3. Twisted torsion spring, having basically two working shoulders, and at the end of each shoulder there is a straight section parallel to the axis of the spring and symmetrically to the section on the other shoulder, characterized in that this section of each shoulder intersects the average plane of the spring, each the shoulder crosses with the other shoulder, and has two, consecutively located, from the spring, opposite angles, symmetrically to the corners on the other shoulder, before and after crossing the shoulders.

4. Twisted torsion spring, having mainly two working arms, and at the end of each arm there is a section located

parallel to the spring axis and symmetrically to the section on the other shoulder, characterized in that for each shoulder this section intersects the average plane of the spring, while between the spring

and the section at the end of the shoulder has a section located either perpendicularly or parallel to the axis of the spring, and symmetrically to the section on the other shoulder, and each shoulder has an angle that

located either at the location of this site, either before or after it.

5. Twisted torsion spring, which has basically two working arms, and at the end of each arm there is a section located

parallel to the axis of the spring and symmetrically to the section on the other shoulder, characterized in that for each shoulder this section intersects the average plane of the spring, at the same time, between the spring and the section at the end of the shoulder, there is a section parallel to the axis of the spring and symmetrically to the section on the other shoulder, and each shoulder intersects with the other shoulder, and has two, in series

located, from the spring, opposite angles, symmetrically to the corners on the other shoulder, before and after crossing, with the second

the angle from the spring is either at the location of the section between the spring and the section at the end of the shoulder, or after it.

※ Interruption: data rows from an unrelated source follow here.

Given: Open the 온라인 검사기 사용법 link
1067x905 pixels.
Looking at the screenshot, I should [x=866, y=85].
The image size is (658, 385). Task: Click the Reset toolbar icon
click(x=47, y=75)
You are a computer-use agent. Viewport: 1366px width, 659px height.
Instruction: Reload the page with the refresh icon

6. Two twisted torsion springs, interconnected by a crossbar and located on its opposite sides, with the axis of each spring parallel to the axis of the other spring, and at the end of the free working arm of each spring there is a section parallel to the axis, characterized in that both the springs have a common middle plane, and the section at the end of each shoulder intersects this plane, and on each shoulder, between the section at the end of the shoulder and the spring, there is a section that is located either perpendicularly or parallel flax axis of each spring.

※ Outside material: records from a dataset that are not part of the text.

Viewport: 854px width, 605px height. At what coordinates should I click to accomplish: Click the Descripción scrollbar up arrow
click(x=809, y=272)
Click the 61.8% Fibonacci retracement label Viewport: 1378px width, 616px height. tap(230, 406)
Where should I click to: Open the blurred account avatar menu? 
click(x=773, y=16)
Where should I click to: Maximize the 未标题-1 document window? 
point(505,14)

7. Spring according to any one of paragraphs 1. to 6., characterized in that

the location of the sections on each shoulder is formed by means of bends that are symmetrical to the bends on the other shoulder, and the bends symmetrical to each other are on one side

the median plane, or the common median plane of the two springs.

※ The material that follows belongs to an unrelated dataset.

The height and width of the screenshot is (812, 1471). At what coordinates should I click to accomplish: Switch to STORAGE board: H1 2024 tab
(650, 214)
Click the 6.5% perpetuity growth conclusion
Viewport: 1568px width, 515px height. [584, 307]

8. The spring according to paragraph 2., 3., characterized in that the bends forming the sections that are parallel to the axis of the spring are either with

different sides of the median plane of the spring, or on one side of this plane.

9. The spring of paragraph 5., characterized in that the bends on the shoulders

the springs forming the corners before crossing the shoulders are located with

opposite sides of the median plane of the spring.

10. The spring according to item 6., characterized in that the shoulders are either between the springs, or from the outer sides of the springs.

11. A spring according to any one of paragraphs 1.-8., Characterized in that it has additional bends on the shoulders, or on the crossbar between two springs.